The alarming climate news you probably missed
Concentrations of planet-warming pollution in the atmosphere grew at a record-breaking speed in 2024 — an unprecedented jump that has left many scientists scratching their heads.
The finding is one of the National Oceanic and Atmospheric Administration’s most significant of the year, but it has largely flown under the radar, reports Chelsea Harvey. NOAA officials have taken steps to minimize the announcement, posting parts of it to social media but failing to alert reporters or feature the analysis on relevant websites — a departure from the agency’s typical approach to public communication.
Soft-pedaling the finding is part of a broader assault on NOAA science and public communications by the Trump administration, which has ended the agency’s monthly climate briefings, gutted its climate research capacity and decimated its workforce.
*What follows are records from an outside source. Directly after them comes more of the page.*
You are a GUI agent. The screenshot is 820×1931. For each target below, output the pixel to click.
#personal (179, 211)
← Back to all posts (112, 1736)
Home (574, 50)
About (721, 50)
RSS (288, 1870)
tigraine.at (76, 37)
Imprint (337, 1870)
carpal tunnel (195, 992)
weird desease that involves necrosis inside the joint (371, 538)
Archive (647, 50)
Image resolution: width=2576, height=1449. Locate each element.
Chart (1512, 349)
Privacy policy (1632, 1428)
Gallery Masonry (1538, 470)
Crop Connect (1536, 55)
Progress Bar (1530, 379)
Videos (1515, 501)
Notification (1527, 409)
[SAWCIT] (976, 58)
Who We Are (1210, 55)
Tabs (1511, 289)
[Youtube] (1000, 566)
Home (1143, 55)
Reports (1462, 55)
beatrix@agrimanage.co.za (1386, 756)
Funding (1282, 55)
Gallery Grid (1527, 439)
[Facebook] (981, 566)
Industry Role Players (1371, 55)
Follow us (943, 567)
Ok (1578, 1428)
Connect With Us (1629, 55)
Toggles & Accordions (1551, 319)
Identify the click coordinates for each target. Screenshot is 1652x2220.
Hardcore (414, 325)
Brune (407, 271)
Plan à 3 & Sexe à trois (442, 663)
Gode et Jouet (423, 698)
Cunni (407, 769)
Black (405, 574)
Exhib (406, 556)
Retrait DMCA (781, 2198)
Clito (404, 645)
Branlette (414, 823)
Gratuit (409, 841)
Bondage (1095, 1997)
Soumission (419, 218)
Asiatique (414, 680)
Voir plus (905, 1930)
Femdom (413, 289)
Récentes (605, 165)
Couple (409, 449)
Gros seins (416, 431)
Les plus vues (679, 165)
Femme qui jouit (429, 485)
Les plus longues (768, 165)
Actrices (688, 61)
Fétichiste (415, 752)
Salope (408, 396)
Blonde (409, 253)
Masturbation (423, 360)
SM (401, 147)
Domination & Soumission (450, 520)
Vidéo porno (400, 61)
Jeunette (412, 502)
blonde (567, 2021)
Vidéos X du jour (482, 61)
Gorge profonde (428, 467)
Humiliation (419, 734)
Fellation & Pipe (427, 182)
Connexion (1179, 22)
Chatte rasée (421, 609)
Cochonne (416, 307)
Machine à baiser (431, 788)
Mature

NOAA staff had prepared a story for the web on the 2024 analysis as usual, but officials nixed it at the last minute, a person familiar with the report told Chelsea. The agency did not respond to her request for comment.
The findings themselves speak loudly. The staggering climb in carbon dioxide concentrations suggests the Earth may be on track to warm far more rapidly than some climate models have predicted.
Why this is bad
While fossil fuel pollution reached a record high in 2024, those emissions alone do not account for the massive surge in atmospheric concentrations. One possible explanation is that the planet is losing its natural ability to store carbon. Forest and wetland ecosystems, which have historically acted as carbon sinks by soaking up excess emissions, may be breaking down under the stress of continued warming. An uptick in droughts and wildfires certainly isn’t helping.
More research is needed to understand if the surge is indeed due to this kind of climate feedback loop in which rising temperatures compromise natural carbon sinks, releasing more carbon into the atmosphere, thereby causing the planet to warm even faster.
But predictions that world leaders still have time to stave off the worst of climate change are based on the assumption that natural carbon absorption will remain effective, Philippe Ciais, a climate scientist at the Institut Pierre-Simon Laplace in France, told Chelsea.
“In my opinion, there is no reason to believe that this will not continue with further dry years in the future,” Ciais said.
Meanwhile, the Trump administration, along with a number of other Western governments, is taking a hatchet to policies meant to curb greenhouse gases and boost clean energy. And so the climate catastrophe cliff draws closer.